'''

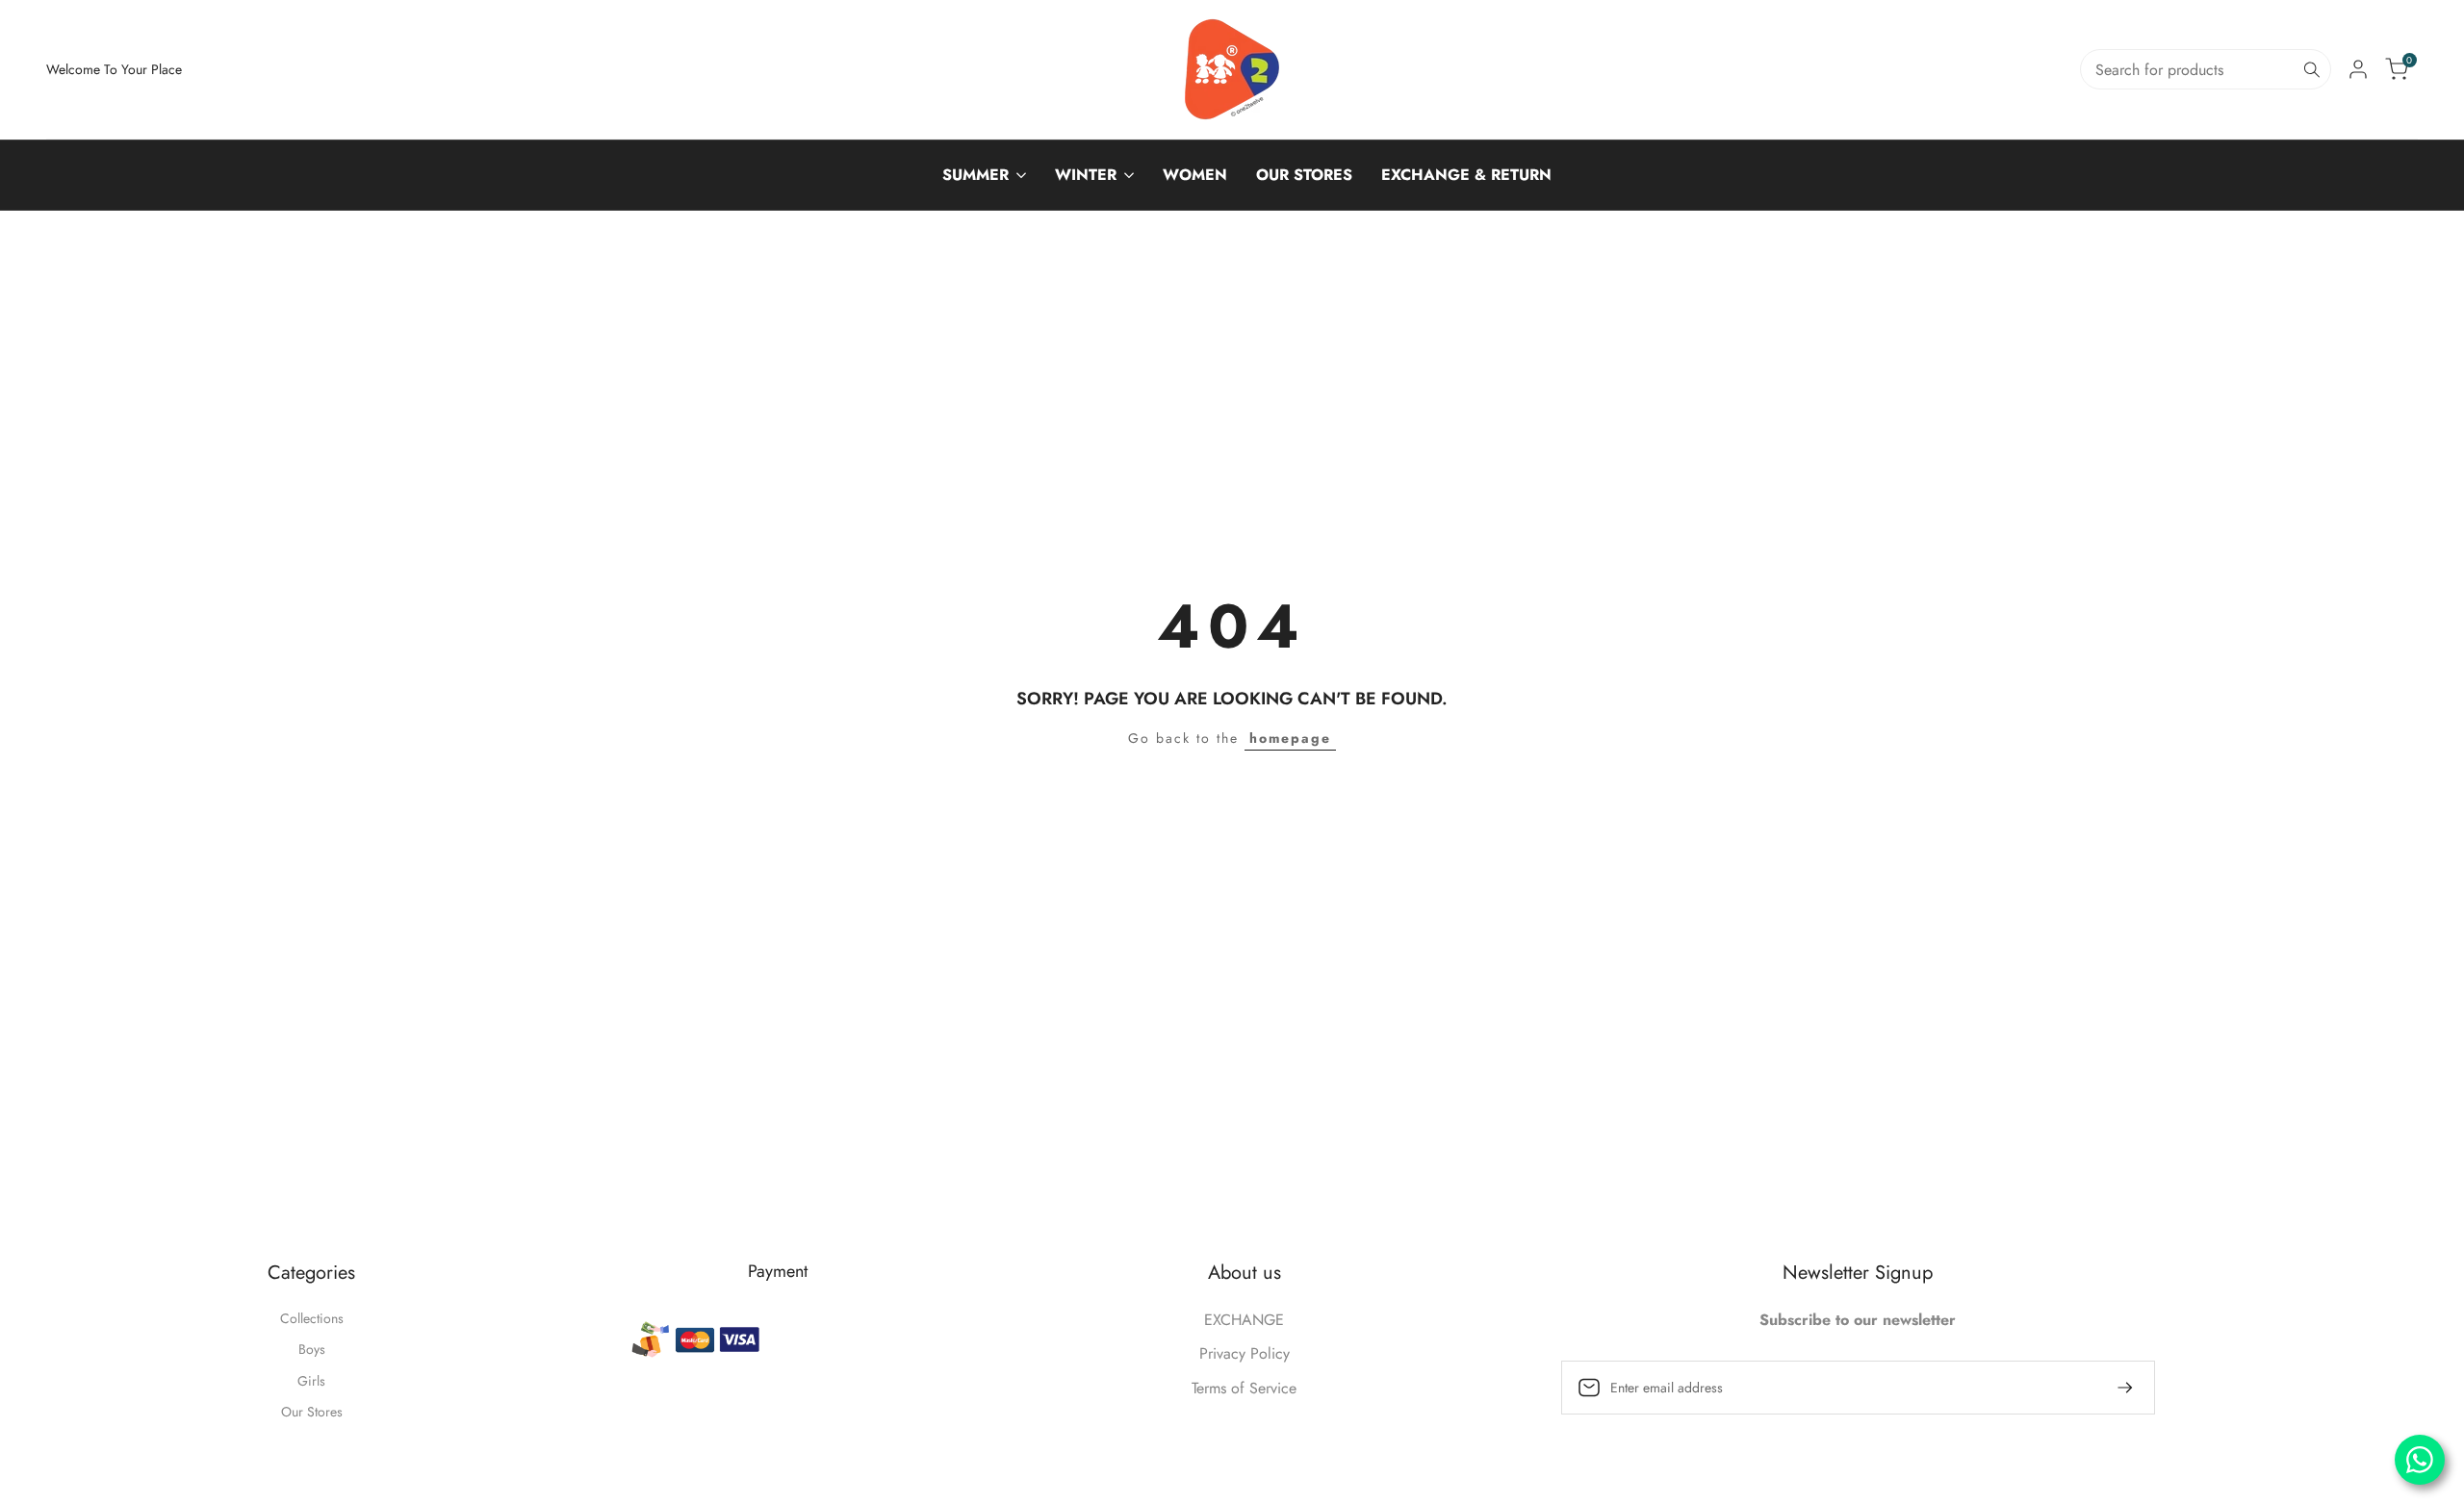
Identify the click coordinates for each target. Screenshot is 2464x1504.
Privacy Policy (1244, 1353)
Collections (312, 1318)
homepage (1290, 738)
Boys (311, 1349)
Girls (311, 1380)
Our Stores (312, 1411)
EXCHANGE (1244, 1320)
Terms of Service (1244, 1388)
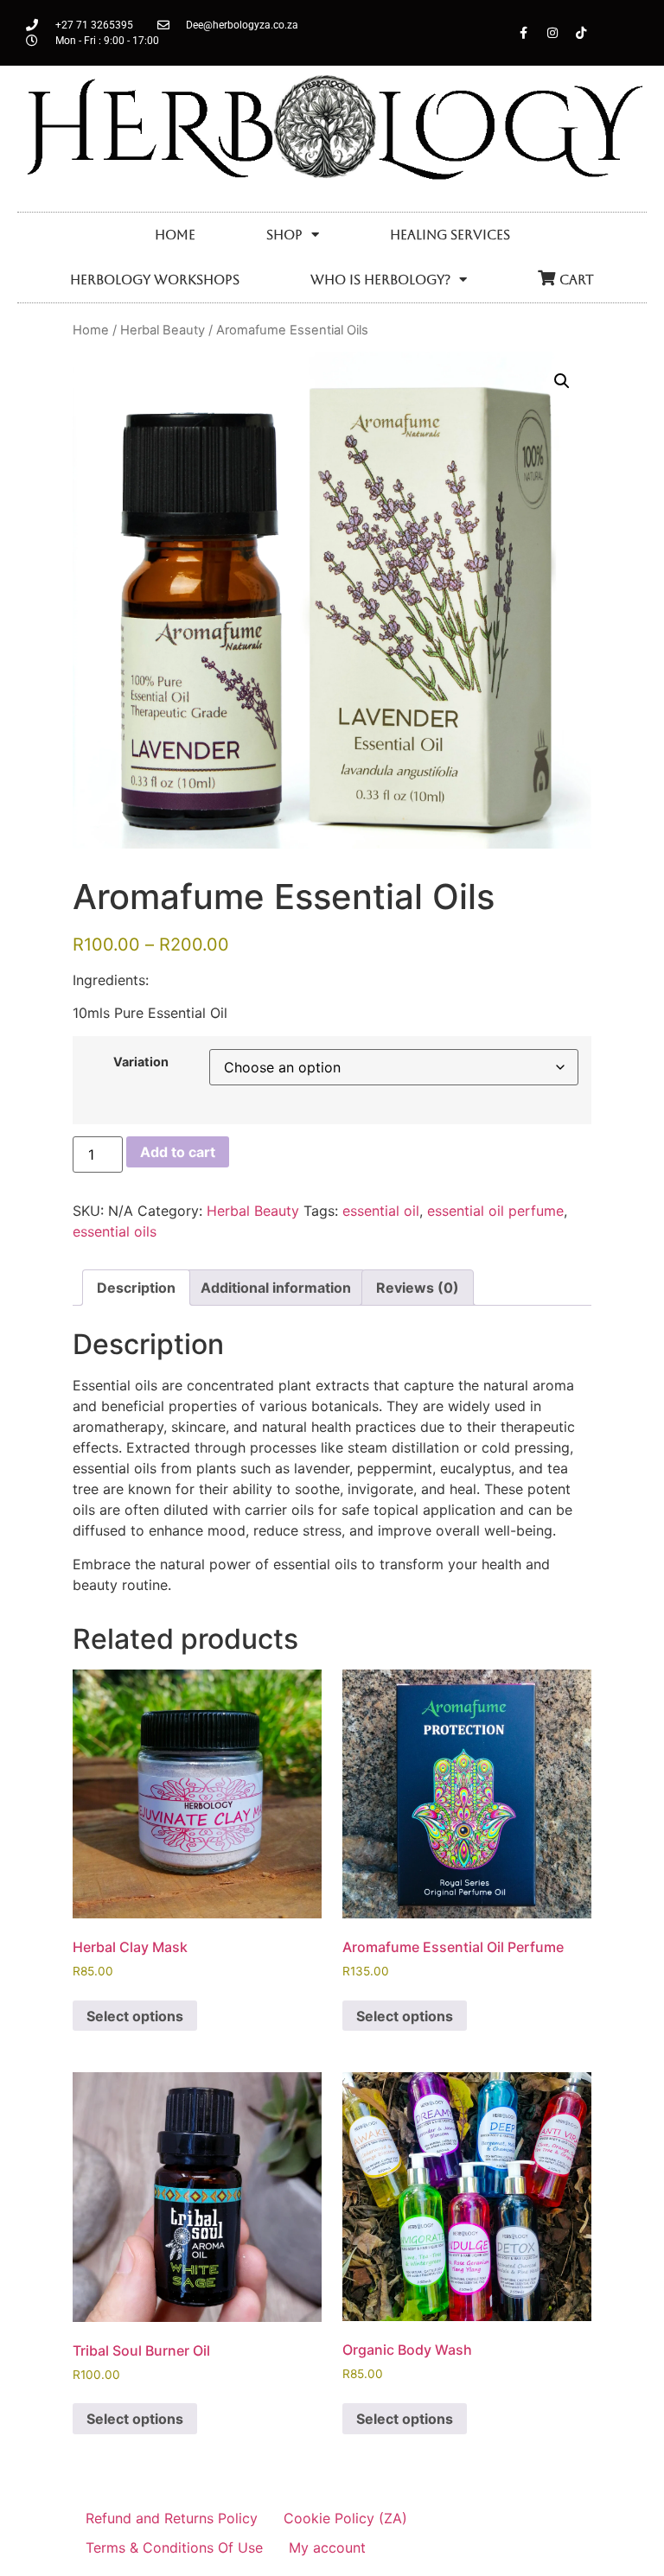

'''

■ WORK INSTRUCTION
Your reply should consist solely of the lines from the one containing "homepage (1290, 738)" through the last line of the material, reproduced exactly and without pictures.

■ RESPONSE TO THE EXERCISE
homepage (1290, 738)
Boys (311, 1349)
Girls (311, 1380)
Our Stores (312, 1411)
EXCHANGE (1244, 1320)
Terms of Service (1244, 1388)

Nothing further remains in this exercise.